As a consequence, real breakthrough research can be neither planned nor can you do it on purpose. You can only plan the grinding part. And failure will be part of any creative process. Though you actually never really fail. Because you always learn how something does not work. That is one of the reasons why I strongly want that failures become also publicly available. They are as important to progress as success, by reducing the possibilities. Not to mention the amount of life time of researchers wasted because they fail with them same attempt, not knowing that others failed before them.

And then, perhaps, a new scientific insight arises. And, more often than not, some great technology arises along the way. Not intentionally, but because it was necessary to follow one's creativity. And that is actually where most technological leaps came from. So,real progress in physics, in the end, is made from about a third craftsmanship, a third communication, and a third creativity.

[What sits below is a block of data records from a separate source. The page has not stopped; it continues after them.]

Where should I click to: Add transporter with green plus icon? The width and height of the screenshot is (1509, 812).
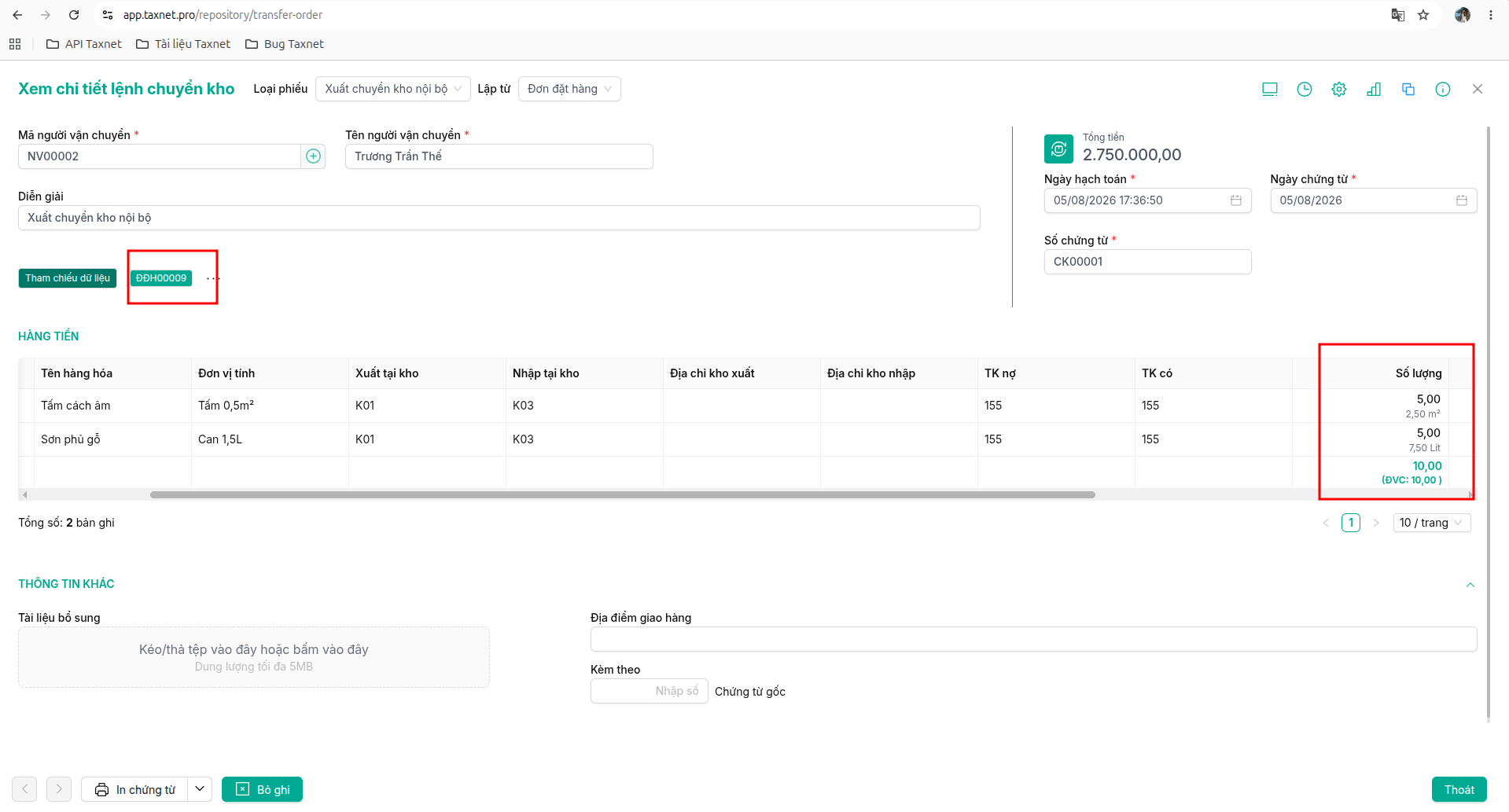tap(313, 156)
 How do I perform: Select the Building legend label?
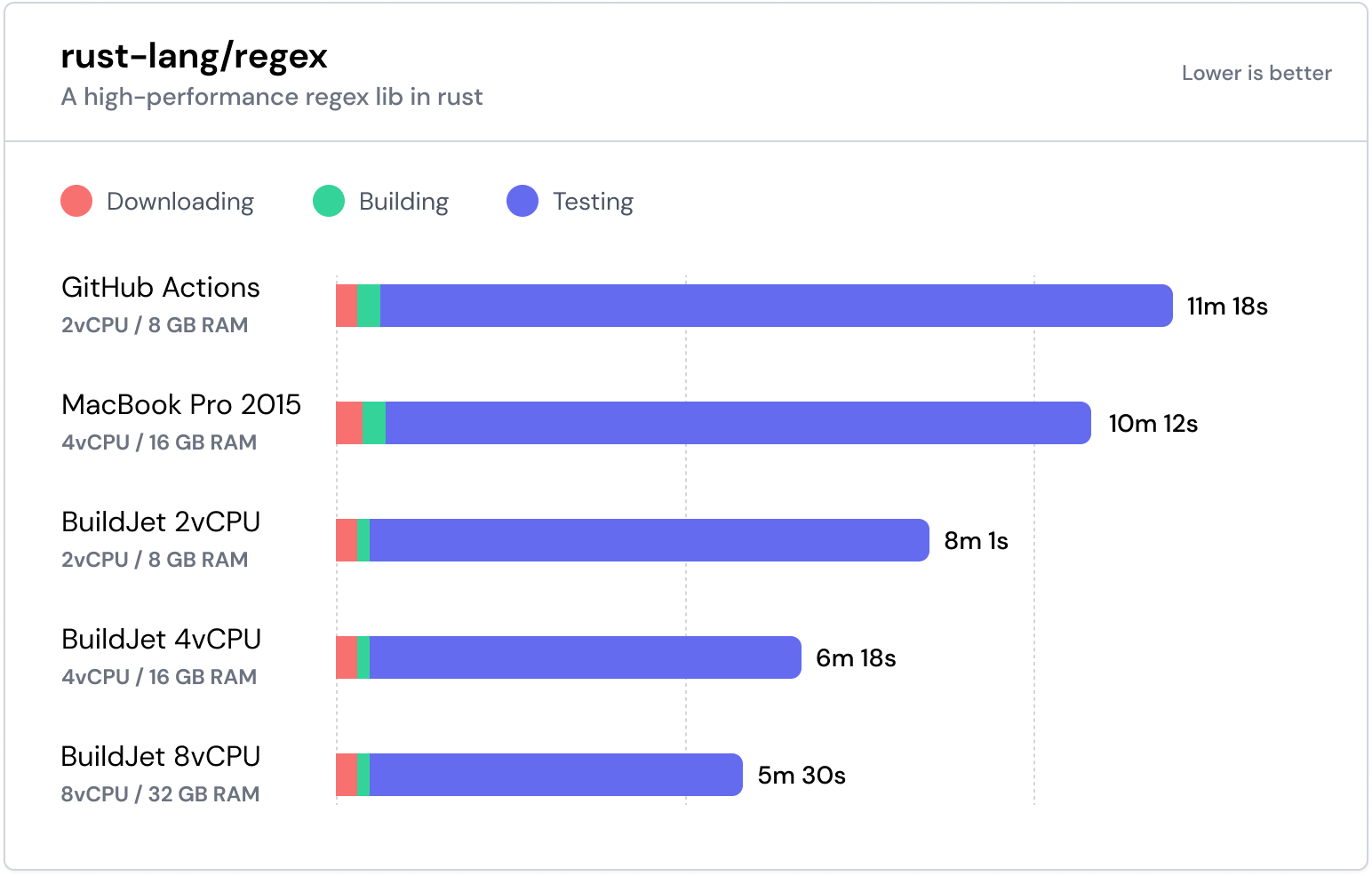pyautogui.click(x=403, y=202)
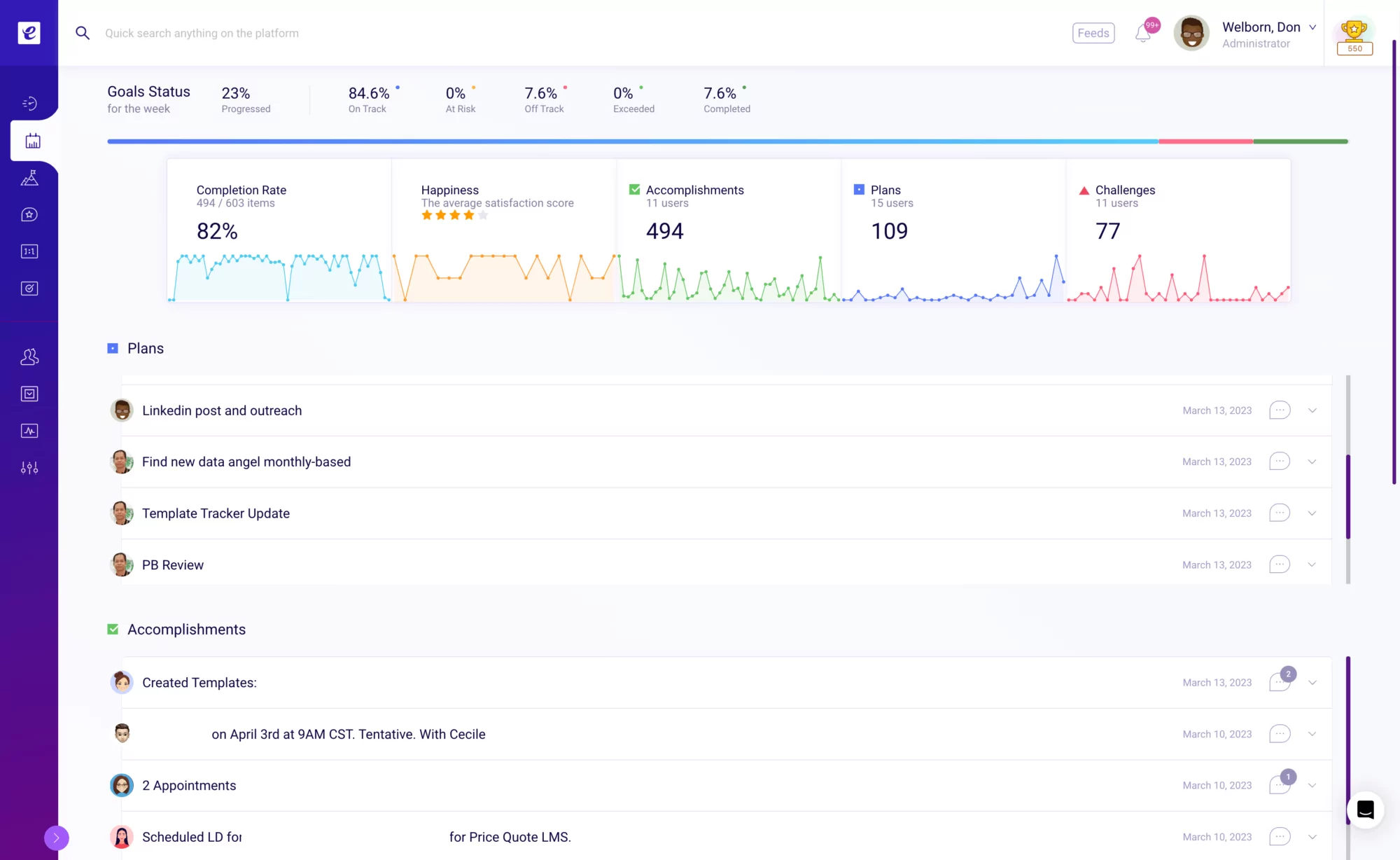
Task: Toggle the Accomplishments checkbox icon
Action: pyautogui.click(x=112, y=629)
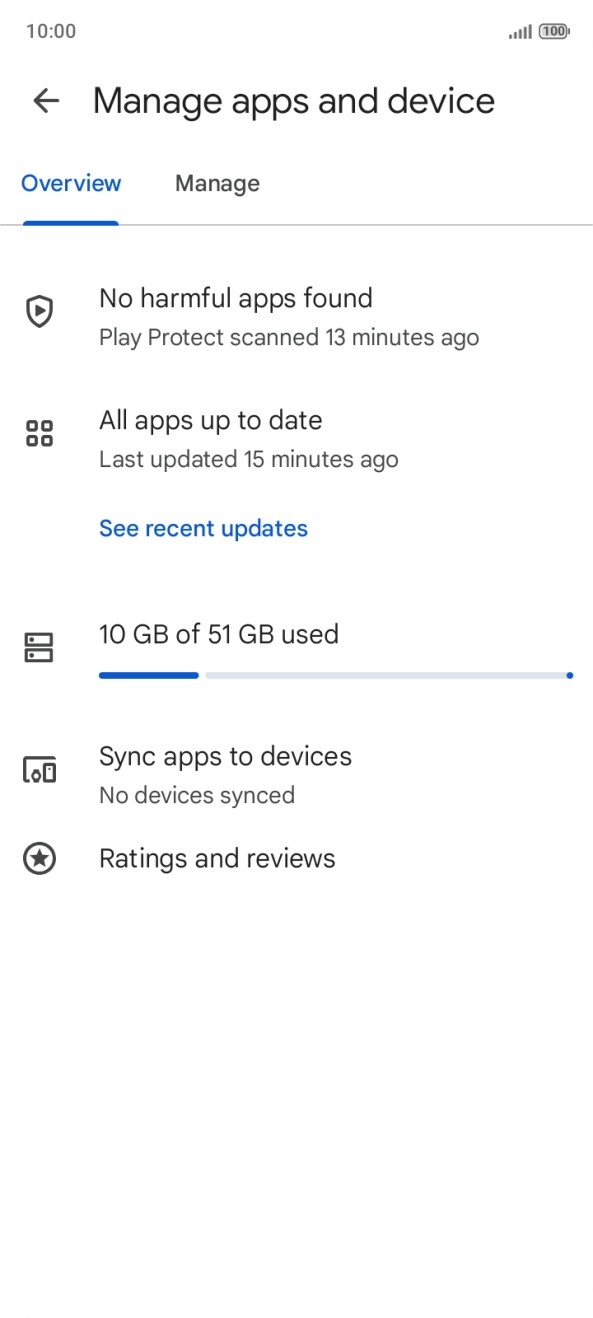The image size is (593, 1318).
Task: Tap the Play Protect shield icon
Action: point(39,312)
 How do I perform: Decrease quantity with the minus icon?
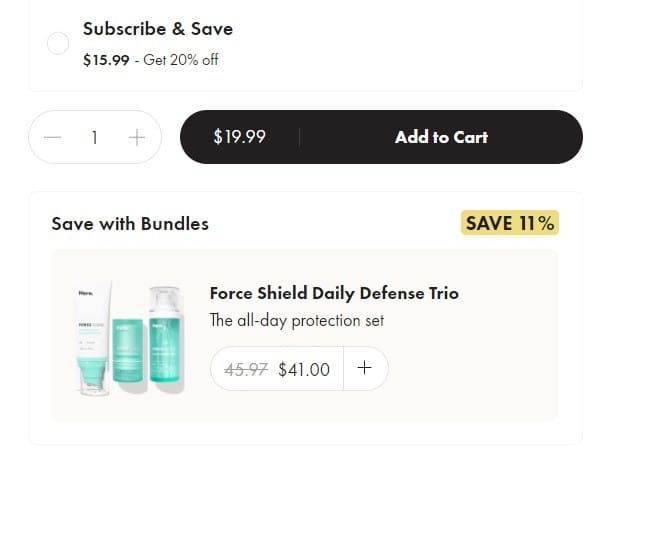click(x=53, y=137)
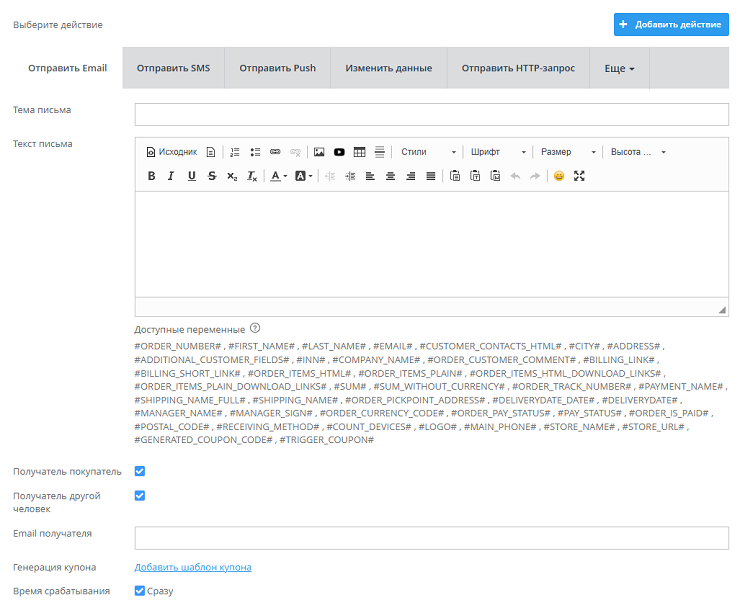Expand the Шрифт font dropdown

pos(498,152)
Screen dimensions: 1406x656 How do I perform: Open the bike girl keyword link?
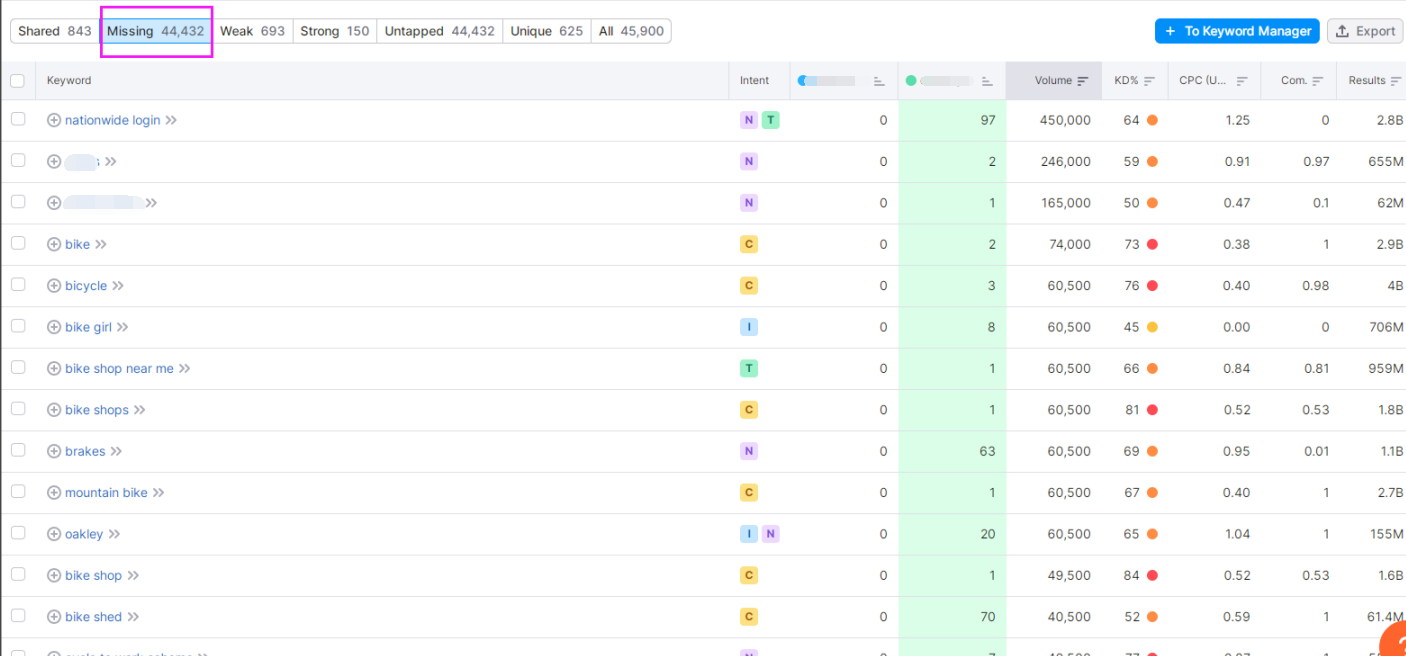pyautogui.click(x=88, y=327)
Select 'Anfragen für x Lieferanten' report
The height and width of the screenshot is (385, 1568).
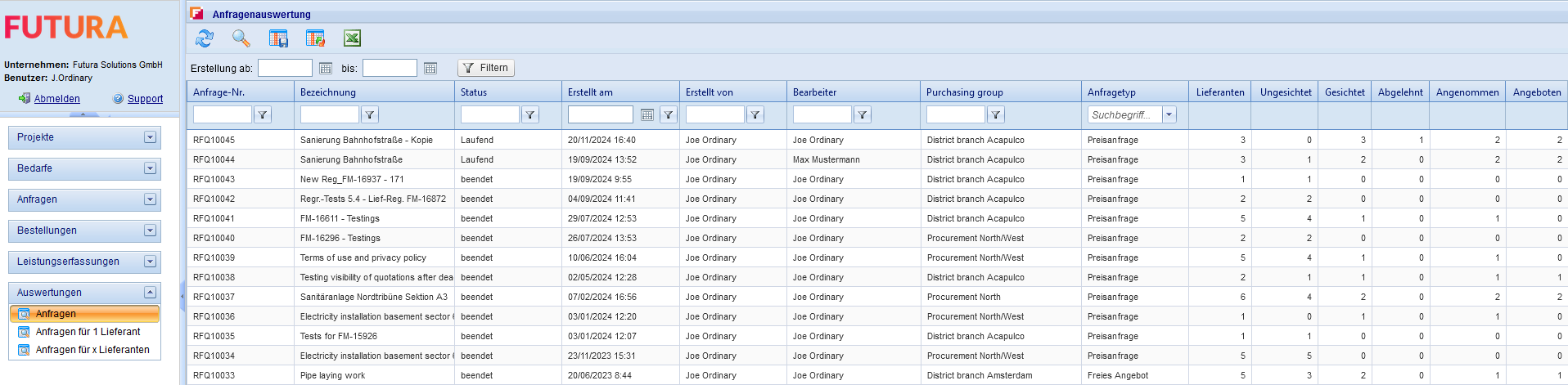click(92, 350)
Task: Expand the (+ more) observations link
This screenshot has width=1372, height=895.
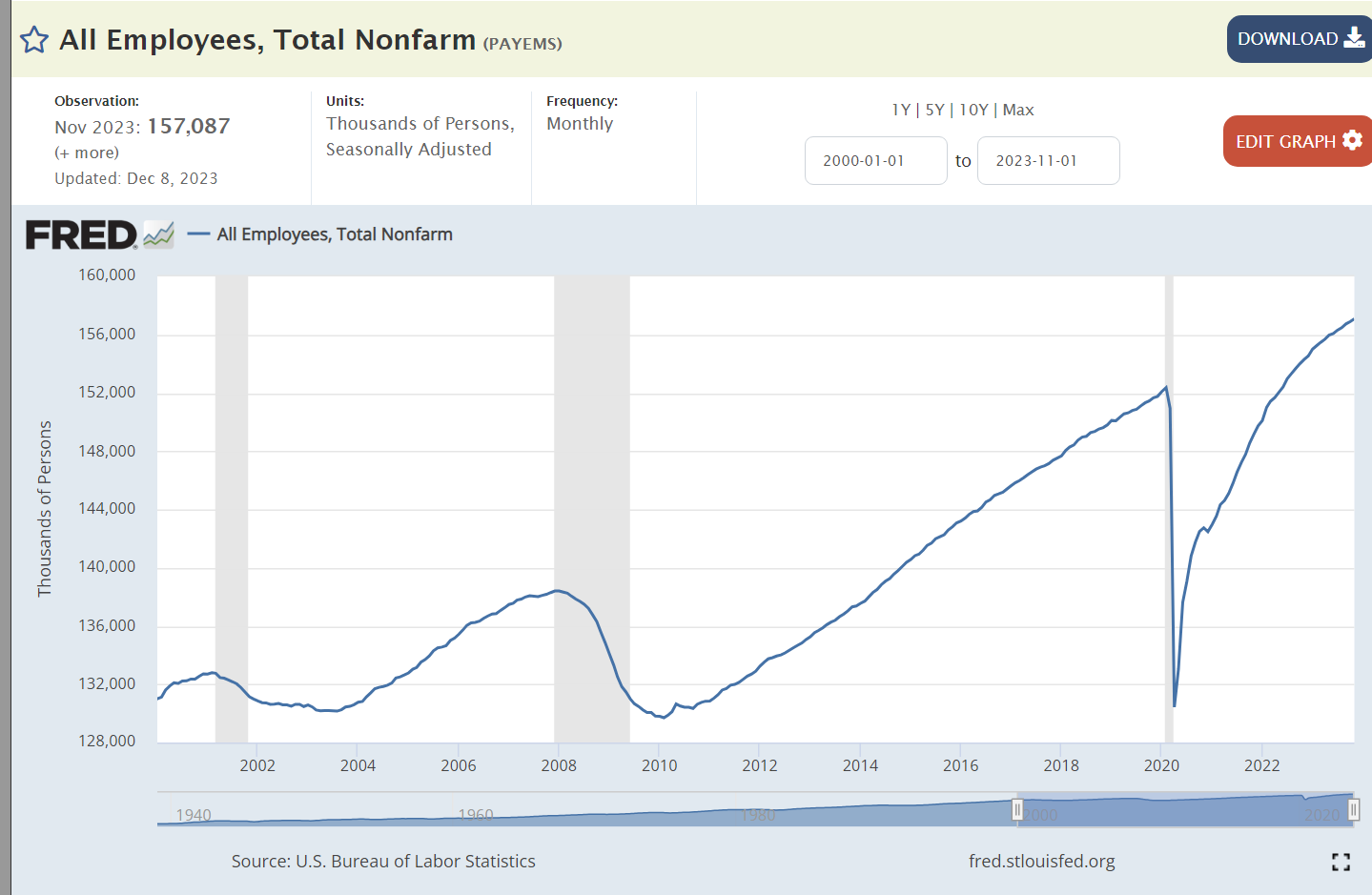Action: [x=87, y=153]

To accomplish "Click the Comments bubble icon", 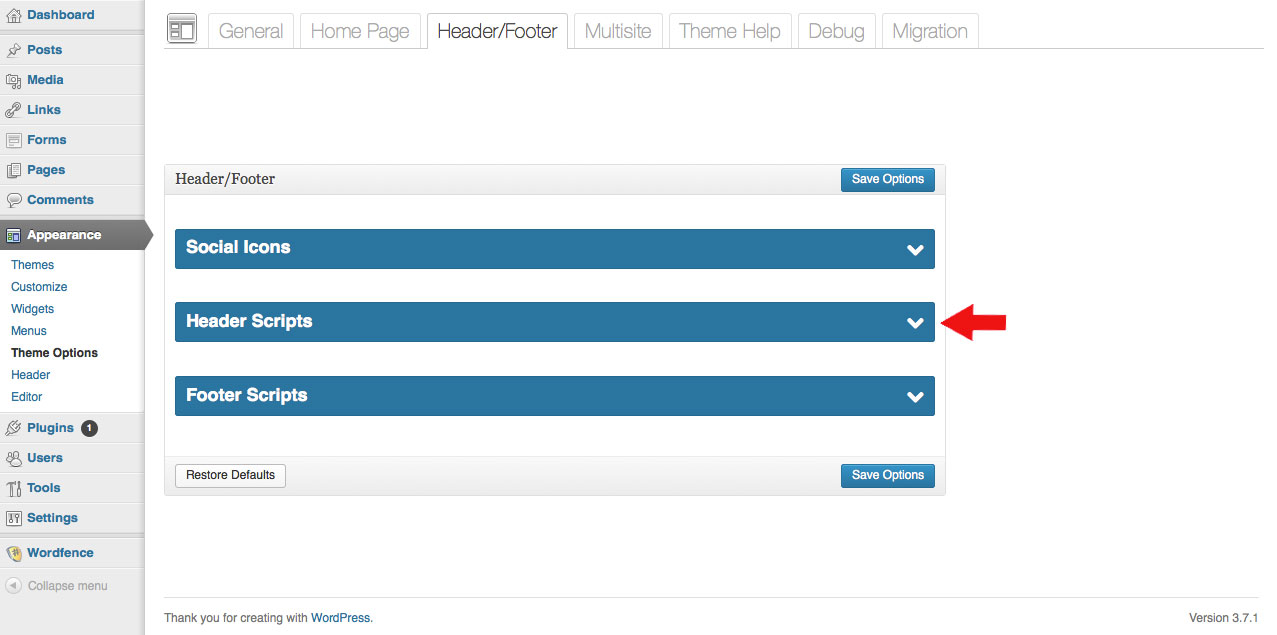I will (13, 200).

So, after all this general stuff, how do I stay creative?

Well, first of all, I was and am sufficiently privileged. I could afford to start out with just following my ideas, and either it will keep me in business, or I will have to find a non-science job. But this only worked out because of my personal background, because I could have afforded to have a couple of months with no income to find a job, and had an education which almost guarantees me a decent job eventually. And the education I could only afford in this quality because of my personal background. Not to mention that as a white male I had no systemic barriers against me. So, yes, privilege plays a major role.

The other part was that I learned more and more that it is not effort what counts, but effect. Took me years. But eventually, I understood that a creative idea cannot be forced by burying myself in work. Time off is for me as important. It took me until close to the end of my PhD to realize that. But not working overtime, enjoying free days and holidays, is for me as important for the creative process as any other condition. Not to mention that I also do all non-creative chores much more efficiently if well rested, which eventually leaves me with more time to ponder creatively and do research.

And the last ingredient is really exchange. I have had now the opportunity, in a sabbatical, to go to different places and exchange ideas with a lot of people. This gave me what I needed to acquire a new field and have already new ideas for it. It is the possibility to sit down with people for some hours, especially in a nicer and more relaxing surrounding than an office, and just discuss ideas. That is also what I like most about conferences. And one of the reasons I think conferences will always be necessary, even though we need to make going there and back ecologically much more viable, and restrict ourselves to sufficiently close ones until this is possible.

Sitting down over a good cup of coffee or a nice meal, and just discuss, is really jump starting my creativity. Even sitting with a cup of good coffee in a nice cafe somewhere and just thinking does wonders for me in solving problems. And with that, it seems not to be so different for me than for artists, after all.